5. Amadeus (Milos Forman, 1984)
With Amadeus, Smith was able to do with F Murray Abraham what he couldn’t do with Dustin Hoffman – help him win the Academy Award for Best Actor. As with Jack Crabb in Little Big Man, an old and haggard Antonio Salieri (Abraham) – erstwhile court composer for the Holy Roman Emperor Joseph II (Jeffrey Jones) – looks back on his life as he confesses to the murder of Wolfgang Amadeus Mozart (Tom Hulce). Although Smith (for his work on old Salieri) and Paul LeBlanc (make-up/wigs) both won Oscars for their efforts, the late Pauline Kael wasn’t impressed with the former’s efforts, accusing director Milos Foreman of “load(ing) the aged Salieri with too much froggy, rotting old man make up” in her October 1984 review published in The New Yorker. Amadeus eventually won the Best Picture Oscar for 1984.
4. The Deer Hunter (Michael Cimino, 1978)

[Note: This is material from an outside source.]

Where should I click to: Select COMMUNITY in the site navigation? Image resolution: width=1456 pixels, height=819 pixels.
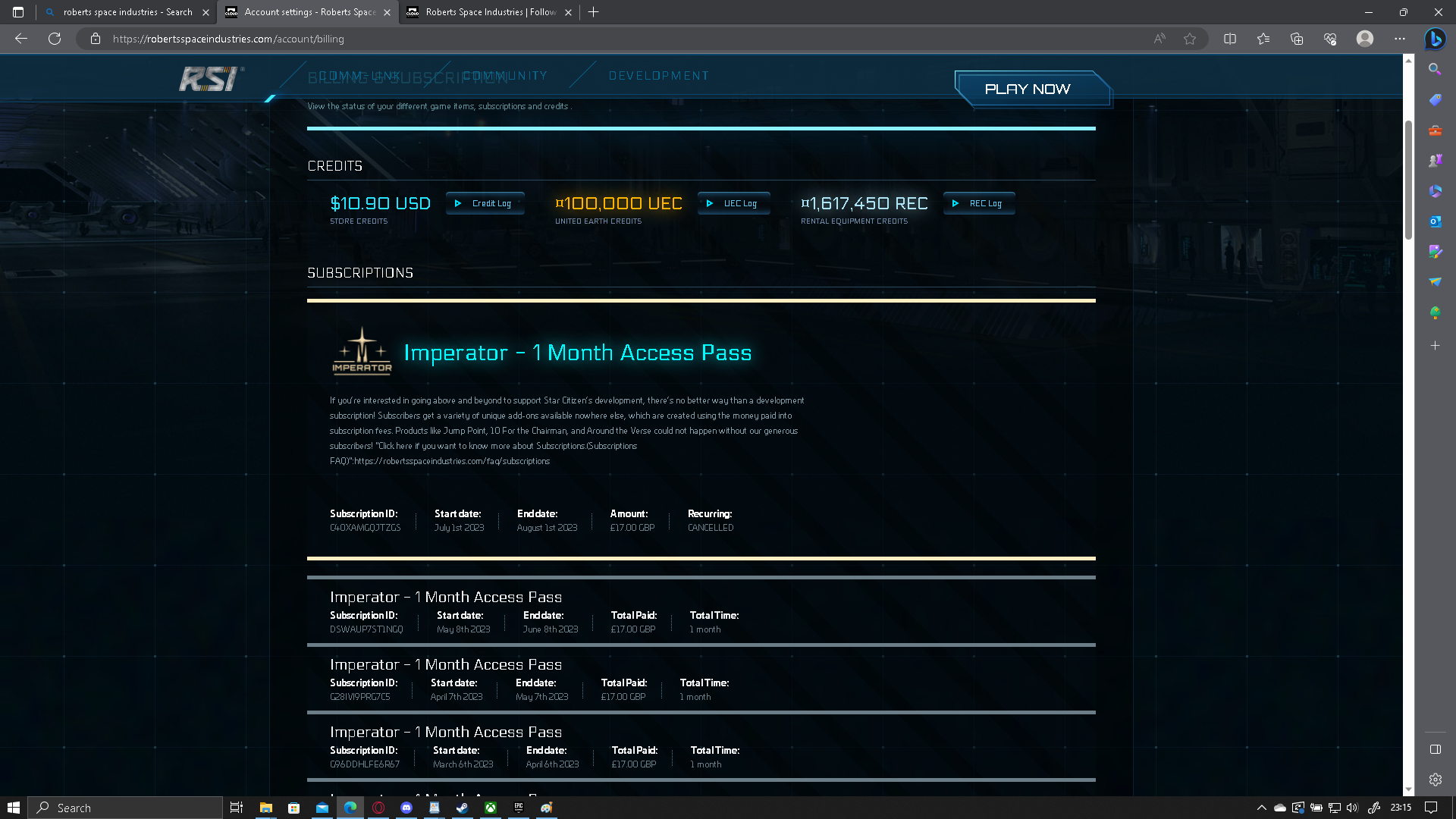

“These sequences are as explicitly bloody as anything you’re likely to see in a commercial film. They are so rough, in fact, that they raise the question of whether such vivid portrayals don’t become dehumanising themselves.” Thus wrote Vincent Canby in his December 1978 New York Times review of The Deer Hunter, a movie that will be remembered for a number of reasons, not least being the now infamous Russian Roulette scenes, which inevitably ended with somebody shooting themselves in the head. Obviously the critic didn’t consider gore movies “commercial cinema”, as there had been far more violent moments in Hollywood’s vast history than the forced suicides in director Michael Cimino’s second feature. Nevertheless, these moments of brutality still pack a punch. Furthermore, they make sure that these 10 or so minutes of violence in the story are strong enough to keep its audience interested in the rest of this three hour-plus epic melodrama. No doubt their collective impact helped The Deer Hunter win a few major Oscars, including Best Picture, Best Director and Best Cinematography.

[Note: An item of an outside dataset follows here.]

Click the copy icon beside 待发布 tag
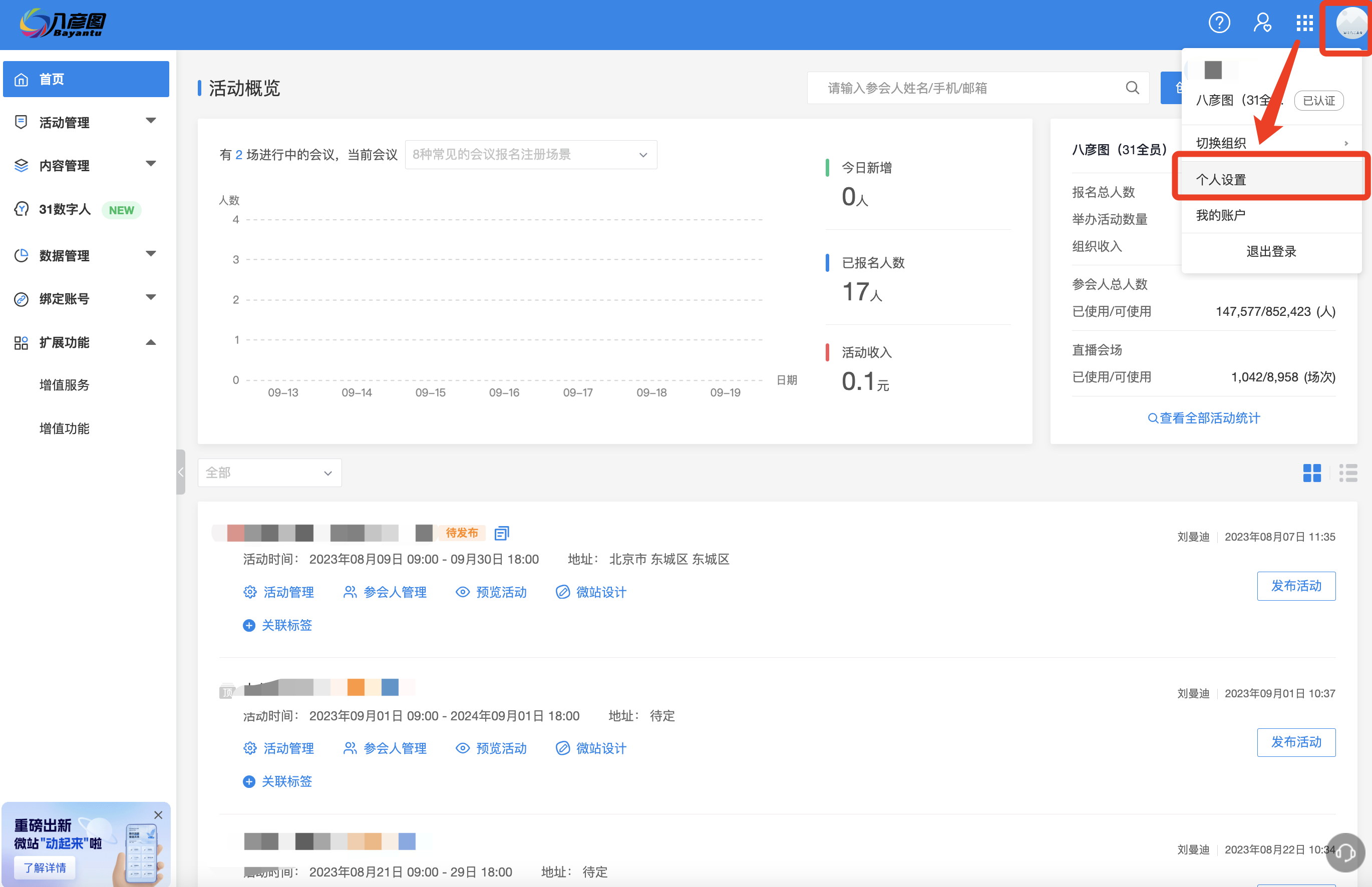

3. The Godfather (Francis Coppola, 1972)
Smith achieved two great things with his work on this film – he made sure Marlon Brando won the Oscar for Best Actor (which the eccentric thespian eventually turned down) thanks partly to the use of a dental device; plus he helped the assassination scene come of age with the shooting of Captain McClusky (Sterling Hayden) and Sollozzo (Al Lettieri) by Michael Corleone (Al Pacino) in an Italian restaurant. This was the second Best Picture Smith worked on after his credit as a make-up consultant for John Schlesinger’s 1969 film Midnight Cowboy. The third was 1974’s The Godfather Part II. In both gangster films he was part of a two man team (working with Philip Rhodes on the first and Charles Schram on the second).

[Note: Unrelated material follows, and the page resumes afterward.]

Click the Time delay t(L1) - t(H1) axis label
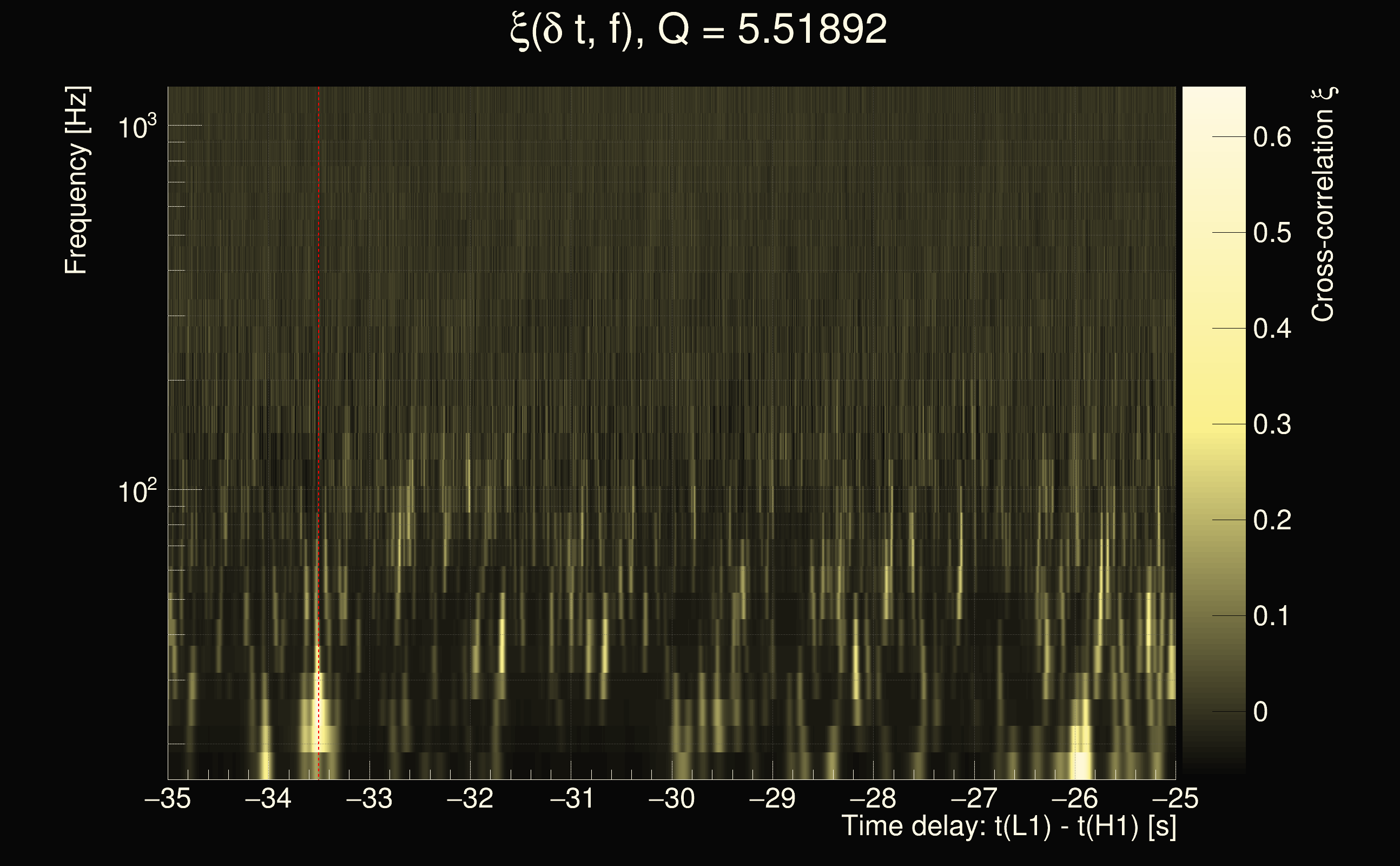 [1008, 826]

2. Taxi Driver (Martin Scorsese, 1976)
Spurting arteries and plenty of blood – that’s what we mainly remember about the destructive climatic/cathartic moment of Martin Scorsese’s Taxi Driver when loopy cabbie Travis Bickle (Robert De Niro) rescues teenage prostitute (Jodie Foster) by slaughtering her pimp (Harvey Keitel), her sleazy hotel time keeper (Murray Moston) and her John (Peter Savage) with an arsenal of weapons he has just purchased from all-round dealer “Easy Andy” (Steven Prince). Fingers get shot off, a bullet wound to the neck gushes blood, while the brains of the gun-wielding paedophile client get splattered against a wall. What a finale!